Un accord sur le Brexit
a été annoncé, jeudi 17 octobre, par le président de la Commission
européenne, Jean-Claude Juncker, et le Premier ministre britannique,
Boris Johnson. "Nous en avons un !", a lancé le premier, alors que le second se vantait d'"un excellent nouvel accord".
Jean-Claude Juncker a qualifié l'accord d'"équitable et équilibré".
Il a recommandé aux dirigeants des 27, qui commençaient à arriver à
Bruxelles pour un sommet européen, de donner leur feu vert.
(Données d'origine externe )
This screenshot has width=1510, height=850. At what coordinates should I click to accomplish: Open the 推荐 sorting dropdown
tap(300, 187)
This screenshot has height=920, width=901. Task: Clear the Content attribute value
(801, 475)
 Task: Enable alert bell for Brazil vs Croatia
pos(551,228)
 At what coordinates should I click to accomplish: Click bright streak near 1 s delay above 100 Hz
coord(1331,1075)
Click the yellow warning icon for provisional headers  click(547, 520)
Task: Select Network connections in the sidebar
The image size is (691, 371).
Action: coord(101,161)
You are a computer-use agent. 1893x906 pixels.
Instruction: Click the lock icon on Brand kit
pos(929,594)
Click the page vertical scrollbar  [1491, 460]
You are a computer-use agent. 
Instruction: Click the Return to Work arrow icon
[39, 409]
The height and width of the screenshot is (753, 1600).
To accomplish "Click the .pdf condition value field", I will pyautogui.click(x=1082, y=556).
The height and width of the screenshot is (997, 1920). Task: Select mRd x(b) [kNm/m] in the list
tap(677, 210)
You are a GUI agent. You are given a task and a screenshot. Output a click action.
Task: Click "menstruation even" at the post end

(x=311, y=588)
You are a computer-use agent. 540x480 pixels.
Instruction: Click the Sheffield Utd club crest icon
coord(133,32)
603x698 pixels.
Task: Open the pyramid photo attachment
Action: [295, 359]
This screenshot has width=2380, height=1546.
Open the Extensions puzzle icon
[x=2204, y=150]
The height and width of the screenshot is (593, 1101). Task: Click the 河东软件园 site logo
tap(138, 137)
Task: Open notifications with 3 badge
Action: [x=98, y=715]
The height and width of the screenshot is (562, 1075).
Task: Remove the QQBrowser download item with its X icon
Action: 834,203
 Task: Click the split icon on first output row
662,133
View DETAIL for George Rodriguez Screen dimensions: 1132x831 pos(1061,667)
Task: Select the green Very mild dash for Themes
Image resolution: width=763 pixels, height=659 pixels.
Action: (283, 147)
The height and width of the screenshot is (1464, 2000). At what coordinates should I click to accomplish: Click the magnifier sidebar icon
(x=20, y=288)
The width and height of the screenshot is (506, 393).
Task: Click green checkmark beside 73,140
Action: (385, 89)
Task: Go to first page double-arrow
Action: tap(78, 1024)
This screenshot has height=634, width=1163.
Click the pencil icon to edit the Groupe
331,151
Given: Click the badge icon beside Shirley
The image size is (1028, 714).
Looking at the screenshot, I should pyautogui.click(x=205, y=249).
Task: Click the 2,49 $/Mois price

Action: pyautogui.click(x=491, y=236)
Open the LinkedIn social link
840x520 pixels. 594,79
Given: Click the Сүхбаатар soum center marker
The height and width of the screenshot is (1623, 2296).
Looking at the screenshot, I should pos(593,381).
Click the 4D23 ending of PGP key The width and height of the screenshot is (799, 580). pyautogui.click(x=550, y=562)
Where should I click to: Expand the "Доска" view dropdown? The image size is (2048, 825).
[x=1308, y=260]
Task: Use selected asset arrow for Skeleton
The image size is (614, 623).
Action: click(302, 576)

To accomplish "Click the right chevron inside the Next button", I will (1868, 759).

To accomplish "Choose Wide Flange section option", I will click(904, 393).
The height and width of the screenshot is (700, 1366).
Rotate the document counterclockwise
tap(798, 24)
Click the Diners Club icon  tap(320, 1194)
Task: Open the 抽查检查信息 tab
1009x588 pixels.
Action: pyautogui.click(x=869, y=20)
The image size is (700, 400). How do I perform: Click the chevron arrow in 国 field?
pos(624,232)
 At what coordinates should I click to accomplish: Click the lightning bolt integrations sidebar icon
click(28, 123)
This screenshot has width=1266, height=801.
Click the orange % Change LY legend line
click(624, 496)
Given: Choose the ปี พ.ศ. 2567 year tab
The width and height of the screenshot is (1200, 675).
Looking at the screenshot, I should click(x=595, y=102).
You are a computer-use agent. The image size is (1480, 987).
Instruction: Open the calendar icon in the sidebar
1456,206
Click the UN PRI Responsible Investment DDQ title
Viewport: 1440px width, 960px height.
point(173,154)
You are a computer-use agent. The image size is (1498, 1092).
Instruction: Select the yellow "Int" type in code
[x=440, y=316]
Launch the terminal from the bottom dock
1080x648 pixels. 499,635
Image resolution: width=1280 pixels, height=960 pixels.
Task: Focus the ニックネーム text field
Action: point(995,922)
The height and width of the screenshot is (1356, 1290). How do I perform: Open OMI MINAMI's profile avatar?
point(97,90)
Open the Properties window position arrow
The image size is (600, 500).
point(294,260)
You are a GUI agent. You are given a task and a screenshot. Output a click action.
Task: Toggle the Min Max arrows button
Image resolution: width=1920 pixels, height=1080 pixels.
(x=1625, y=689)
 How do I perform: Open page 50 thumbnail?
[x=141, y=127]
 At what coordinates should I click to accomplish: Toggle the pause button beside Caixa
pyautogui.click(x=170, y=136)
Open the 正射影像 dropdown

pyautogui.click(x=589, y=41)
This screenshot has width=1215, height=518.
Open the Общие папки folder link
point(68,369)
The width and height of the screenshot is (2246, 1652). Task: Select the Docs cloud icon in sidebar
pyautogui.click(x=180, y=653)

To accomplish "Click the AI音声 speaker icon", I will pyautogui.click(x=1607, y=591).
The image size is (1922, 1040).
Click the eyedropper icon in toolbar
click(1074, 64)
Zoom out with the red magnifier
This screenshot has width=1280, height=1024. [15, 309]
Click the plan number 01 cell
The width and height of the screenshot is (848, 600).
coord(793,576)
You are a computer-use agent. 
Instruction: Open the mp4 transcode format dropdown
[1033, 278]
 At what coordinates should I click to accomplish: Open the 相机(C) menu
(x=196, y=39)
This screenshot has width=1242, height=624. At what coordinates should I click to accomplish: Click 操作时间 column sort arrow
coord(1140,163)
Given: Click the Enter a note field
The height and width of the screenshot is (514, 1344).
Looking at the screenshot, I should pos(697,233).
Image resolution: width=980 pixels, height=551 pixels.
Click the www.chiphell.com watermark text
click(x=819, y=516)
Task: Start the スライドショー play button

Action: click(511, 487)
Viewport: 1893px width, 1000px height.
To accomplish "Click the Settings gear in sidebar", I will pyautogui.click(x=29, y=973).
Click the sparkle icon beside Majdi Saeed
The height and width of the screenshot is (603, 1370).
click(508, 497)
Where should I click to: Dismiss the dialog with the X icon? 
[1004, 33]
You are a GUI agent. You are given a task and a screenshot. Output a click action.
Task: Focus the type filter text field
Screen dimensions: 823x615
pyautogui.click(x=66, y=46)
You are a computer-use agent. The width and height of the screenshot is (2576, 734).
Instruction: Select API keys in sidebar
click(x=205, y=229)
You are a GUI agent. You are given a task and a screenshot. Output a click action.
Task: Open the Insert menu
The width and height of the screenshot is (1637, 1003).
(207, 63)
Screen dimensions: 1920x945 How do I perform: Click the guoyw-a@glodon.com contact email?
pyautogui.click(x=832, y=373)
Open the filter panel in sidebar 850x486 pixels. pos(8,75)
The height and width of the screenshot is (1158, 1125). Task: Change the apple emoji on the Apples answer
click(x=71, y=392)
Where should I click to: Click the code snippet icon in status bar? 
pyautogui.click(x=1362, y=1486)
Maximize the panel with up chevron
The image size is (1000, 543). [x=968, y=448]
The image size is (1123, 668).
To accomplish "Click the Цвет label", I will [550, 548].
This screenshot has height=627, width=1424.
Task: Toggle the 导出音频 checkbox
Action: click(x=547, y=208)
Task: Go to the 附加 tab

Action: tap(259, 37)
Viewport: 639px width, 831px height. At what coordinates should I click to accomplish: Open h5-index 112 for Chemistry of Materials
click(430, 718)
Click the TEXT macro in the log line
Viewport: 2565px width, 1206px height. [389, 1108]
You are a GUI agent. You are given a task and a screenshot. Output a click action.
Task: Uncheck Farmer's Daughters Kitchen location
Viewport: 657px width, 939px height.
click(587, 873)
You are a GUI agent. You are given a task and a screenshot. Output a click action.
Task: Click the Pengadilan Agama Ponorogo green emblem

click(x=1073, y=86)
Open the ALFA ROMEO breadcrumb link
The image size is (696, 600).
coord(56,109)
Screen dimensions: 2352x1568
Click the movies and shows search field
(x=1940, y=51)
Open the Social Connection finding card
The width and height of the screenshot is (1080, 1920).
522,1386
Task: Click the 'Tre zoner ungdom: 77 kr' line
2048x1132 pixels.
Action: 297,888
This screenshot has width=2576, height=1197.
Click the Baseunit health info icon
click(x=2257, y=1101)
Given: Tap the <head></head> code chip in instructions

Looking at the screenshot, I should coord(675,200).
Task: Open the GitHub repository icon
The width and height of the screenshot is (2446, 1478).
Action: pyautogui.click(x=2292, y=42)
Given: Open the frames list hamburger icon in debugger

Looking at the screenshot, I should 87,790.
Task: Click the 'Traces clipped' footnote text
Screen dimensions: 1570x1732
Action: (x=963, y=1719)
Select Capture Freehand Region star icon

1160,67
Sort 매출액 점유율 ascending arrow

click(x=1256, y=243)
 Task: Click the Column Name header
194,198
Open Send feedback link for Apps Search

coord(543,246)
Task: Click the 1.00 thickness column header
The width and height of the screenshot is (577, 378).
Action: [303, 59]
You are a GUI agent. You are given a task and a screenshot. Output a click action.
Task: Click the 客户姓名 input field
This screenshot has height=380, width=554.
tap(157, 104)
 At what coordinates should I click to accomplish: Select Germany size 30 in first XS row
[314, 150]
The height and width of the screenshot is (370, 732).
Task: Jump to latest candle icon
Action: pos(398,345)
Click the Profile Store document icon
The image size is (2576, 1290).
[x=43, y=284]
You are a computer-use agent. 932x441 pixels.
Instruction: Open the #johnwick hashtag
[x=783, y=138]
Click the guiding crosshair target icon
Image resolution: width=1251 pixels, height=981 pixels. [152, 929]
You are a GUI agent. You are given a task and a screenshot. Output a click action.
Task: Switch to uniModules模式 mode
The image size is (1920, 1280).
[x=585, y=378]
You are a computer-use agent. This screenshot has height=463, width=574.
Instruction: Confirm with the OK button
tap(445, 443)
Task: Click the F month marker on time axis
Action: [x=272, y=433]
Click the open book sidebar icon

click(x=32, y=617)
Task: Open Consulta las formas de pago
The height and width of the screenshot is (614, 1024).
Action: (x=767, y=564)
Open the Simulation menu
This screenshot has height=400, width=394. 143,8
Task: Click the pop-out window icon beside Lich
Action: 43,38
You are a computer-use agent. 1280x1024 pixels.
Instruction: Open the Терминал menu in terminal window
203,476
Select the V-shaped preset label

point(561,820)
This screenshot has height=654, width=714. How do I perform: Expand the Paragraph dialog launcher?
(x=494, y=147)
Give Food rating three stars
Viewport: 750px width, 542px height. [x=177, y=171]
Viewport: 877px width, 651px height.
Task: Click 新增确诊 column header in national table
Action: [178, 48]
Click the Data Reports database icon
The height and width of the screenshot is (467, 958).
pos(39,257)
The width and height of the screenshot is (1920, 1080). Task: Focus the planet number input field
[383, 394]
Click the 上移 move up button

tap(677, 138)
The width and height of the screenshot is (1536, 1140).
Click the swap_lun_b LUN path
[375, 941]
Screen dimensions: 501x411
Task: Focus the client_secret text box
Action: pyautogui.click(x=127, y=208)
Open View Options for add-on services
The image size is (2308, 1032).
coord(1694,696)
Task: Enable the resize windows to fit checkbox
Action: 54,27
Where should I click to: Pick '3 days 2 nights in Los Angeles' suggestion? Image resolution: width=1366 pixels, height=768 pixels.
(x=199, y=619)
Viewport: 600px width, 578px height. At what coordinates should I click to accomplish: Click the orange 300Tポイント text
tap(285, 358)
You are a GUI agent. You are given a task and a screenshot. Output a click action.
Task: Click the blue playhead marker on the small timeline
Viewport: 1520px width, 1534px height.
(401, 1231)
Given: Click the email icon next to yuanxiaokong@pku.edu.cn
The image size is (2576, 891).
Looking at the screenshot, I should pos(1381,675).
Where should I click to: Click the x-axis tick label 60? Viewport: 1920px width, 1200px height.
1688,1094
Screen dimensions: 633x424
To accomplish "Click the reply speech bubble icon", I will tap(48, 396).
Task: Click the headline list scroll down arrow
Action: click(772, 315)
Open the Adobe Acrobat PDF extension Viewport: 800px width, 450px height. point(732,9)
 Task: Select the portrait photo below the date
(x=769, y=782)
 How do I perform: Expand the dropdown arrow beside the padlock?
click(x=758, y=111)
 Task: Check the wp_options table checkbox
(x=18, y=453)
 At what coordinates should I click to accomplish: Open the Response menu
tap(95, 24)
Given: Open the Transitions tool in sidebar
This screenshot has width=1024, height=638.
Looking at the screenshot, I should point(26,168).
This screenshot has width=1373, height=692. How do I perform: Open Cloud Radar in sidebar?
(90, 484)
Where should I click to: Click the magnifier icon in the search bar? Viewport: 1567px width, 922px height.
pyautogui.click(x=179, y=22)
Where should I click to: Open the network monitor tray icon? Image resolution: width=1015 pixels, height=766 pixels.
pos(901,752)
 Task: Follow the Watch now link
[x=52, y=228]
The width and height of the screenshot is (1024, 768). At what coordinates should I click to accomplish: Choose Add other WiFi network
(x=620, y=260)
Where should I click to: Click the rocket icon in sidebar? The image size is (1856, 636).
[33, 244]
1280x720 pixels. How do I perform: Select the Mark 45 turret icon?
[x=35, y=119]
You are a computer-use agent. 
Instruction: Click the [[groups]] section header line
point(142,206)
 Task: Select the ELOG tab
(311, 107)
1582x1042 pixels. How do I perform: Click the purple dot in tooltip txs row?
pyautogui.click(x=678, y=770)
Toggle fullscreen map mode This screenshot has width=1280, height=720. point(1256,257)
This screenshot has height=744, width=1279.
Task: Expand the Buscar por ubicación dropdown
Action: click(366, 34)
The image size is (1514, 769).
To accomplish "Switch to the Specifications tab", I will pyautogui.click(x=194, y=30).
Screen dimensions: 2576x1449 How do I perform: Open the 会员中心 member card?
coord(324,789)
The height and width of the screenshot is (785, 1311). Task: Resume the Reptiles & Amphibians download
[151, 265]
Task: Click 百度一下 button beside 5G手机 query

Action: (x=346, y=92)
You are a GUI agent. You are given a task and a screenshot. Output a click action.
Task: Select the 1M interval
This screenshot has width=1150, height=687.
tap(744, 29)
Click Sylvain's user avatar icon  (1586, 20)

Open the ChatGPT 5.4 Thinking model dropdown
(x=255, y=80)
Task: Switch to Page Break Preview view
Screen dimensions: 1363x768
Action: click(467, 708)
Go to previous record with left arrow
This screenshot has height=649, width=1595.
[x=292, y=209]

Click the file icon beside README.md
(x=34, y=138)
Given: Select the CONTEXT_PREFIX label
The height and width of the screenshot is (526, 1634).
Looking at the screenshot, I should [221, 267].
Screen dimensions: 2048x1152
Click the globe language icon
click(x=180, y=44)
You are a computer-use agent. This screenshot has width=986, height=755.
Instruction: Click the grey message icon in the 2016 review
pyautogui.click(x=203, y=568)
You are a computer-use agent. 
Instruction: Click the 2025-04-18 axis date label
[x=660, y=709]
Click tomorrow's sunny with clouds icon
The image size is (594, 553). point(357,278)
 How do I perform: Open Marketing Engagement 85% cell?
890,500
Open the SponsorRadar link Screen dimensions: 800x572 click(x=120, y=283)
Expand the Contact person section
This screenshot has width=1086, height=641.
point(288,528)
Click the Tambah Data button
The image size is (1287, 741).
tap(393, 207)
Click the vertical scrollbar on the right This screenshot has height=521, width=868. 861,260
Il s'agit du
deuxième accord trouvé entre Londres et Bruxelles pour mettre en oeuvre
le résultat du référendum britannique de juin 2016. Le premier, négocié
par Theresa May, avait été rejeté à trois reprises par le parlement
britannique.
Ce nouvel accord devra encore être ratifié par les
parlements britannique et européen. Boris Johnson, qui veut coûte que
coûte un divorce à la fin du mois, a appelé les députés britanniques à
approuver cet accord lors d'une séance parlementaire exceptionnelle
samedi.
Mission impossible à Westminster ?
La
mission de Boris Johnson devant son parlement sera délicate, car il n'a
plus de majorité, et devra compter sans le soutien du DUP, qui fait
partie d'une coalition parlementaire avec son Parti conservateur. Ce
parti unioniste nord-irlandais a douché l'optimisme, jeudi, en déclarant
qu'il ne pouvait pas "soutenir ce qui est proposé sur les questions des douanes et du consentement" (de l'exécutif nord-irlandais au projet de Brexit). Il a également regretté "un manque de clarté sur la TVA", à savoir le régime de taxe qui sera appliqué en Irlande du Nord.
De
son côté, le chef du parti travailliste, principale formation
d'opposition au Royaume-Uni, a appelé les députés britanniques à "rejeter" l'accord. Cet accord "ne
rassemblera pas le pays et doit être rejeté. La meilleure façon de
résoudre le Brexit est de donner à la population le dernier mot lors
d'un vote populaire", a déclaré Jeremy Corbyn.
Les
pourparlers entre Londres et Bruxelles ont porté sur plusieurs questions
sensibles. L'une des principales était la manière d'éviter le retour
d'une frontière entre l'Irlande, membre de l'UE, et l'Irlande du Nord,
partie du Royaume-Uni. L'objectif était de préserver la paix sur l'île,
tout en permettant des contrôles douaniers.